- Born: March , 958 near Tavira, Portugal or Jaen, Spain
- Died: 1030 (aged 71–72) Dénia, Spain
- Other names: Aḥmad Ibn-Muḥammad Ibn-Darrāǧ al-Qasṭallī
- Occupation: Poet

= Ibn Darraj al-Qastalli =

Andalusi poet of Berber origin (958–1030)

Abu Umar Ahmad ibn Muhammad ibn al-Asi ibn Ahmad ibn Sulayman ibn Isa ibn Darraj al-Qastalli (أبوعمر أحمد بن محمد بن العاصي بن أحمد بن سليمان بن عيسى بن الدرّاج القسطلي, 958–1030) was an Andalusi poet. He was an author of courtly poetry for the Córdoban military leader Almanzor and after 1018, for the rulers of the Taifa of Zaragoza. He is mentioned by the Muslim philosopher Al-Tha'alibi in his work Kitāb Yatīmat saying "He was for the country Andalus that which al-Mutanabbi was for Syria, a poet of the highest order, and equally elegant in what he said and wrote."'

Ibn Darraj was born in March 958 into a noble Andalusian family (which might have been Sanhaja Berber in origin) There is some confusion with respect to his place of birth. Al-Qasṭallī means native of Qasṭallī, a city in Spain at the time. The medieval cartographer Muhammad al-Idrisi places Kastalla on the coast, fourteen miles east of Tavira. The Spanish historian José Antonio Conde thought that the city was now called Castellar in the Spanish province of Jaen.
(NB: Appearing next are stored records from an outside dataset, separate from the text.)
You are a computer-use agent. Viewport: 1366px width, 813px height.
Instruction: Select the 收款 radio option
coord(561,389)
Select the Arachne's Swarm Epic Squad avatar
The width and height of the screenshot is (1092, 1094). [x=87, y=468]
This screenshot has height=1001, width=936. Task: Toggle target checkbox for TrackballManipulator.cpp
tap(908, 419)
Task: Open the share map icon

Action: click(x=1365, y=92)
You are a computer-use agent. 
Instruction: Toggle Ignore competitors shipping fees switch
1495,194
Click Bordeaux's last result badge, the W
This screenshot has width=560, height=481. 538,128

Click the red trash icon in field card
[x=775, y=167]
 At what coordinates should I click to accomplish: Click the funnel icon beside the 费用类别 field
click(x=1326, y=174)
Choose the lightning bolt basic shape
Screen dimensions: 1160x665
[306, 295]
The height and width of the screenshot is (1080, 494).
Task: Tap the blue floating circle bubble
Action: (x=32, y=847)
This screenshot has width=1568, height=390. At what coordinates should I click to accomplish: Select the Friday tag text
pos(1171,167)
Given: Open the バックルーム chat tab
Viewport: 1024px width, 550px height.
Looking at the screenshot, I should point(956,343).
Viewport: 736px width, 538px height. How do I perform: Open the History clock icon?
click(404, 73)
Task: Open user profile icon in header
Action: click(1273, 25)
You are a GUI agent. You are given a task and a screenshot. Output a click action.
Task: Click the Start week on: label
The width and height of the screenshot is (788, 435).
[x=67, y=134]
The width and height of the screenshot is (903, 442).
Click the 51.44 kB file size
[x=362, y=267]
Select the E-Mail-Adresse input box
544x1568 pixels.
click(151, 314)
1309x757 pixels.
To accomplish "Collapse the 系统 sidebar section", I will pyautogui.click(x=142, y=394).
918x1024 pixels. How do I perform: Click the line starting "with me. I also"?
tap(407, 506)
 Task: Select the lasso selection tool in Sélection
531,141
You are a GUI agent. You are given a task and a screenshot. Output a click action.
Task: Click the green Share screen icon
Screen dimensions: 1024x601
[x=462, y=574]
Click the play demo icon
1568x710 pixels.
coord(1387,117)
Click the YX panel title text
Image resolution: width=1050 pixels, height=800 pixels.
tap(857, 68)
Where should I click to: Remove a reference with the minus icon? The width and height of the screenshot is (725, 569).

He became court poet of Almanzor in 992, where his was admitted due to his improvisational abilities. His poetry was dedicated to extol the military campaigns of Almanzor against the Christian Kingdoms. Apart from its literary value, his poetry also appears to match the historical record and provides insight into the exploits of Almanzor.

After the death of Almanzor, he continued in the service of Almanzor's son Abd al-Malik al-Muzaffar, who he accompanied in his campaign against Leon and Catalonia. However, in 1008, a civil war broke out and he was forced to emigrate, first to Cueta in 1008 with the Hammudids, then to the Taifa of Zaragoza, where he started work as vizier-secretary and court poet for Al-Mundir I in 1018.

Again as court poet, he extolled the military exploits of Mundir I. He also sang at the wedding organized by Mundir in 1021 between Count Berenguer Ramon I of Barcelona and Sancha Sánchez, daughter of Sancho Garcia of Castile.

After Mundir I was succeeded by his son Yahya ibn al-Mundhir in 1022, Ibn Darraj continued his service as a poet in the court until his departure to Valencia and then to Dénia in 1028, where he died in 1030.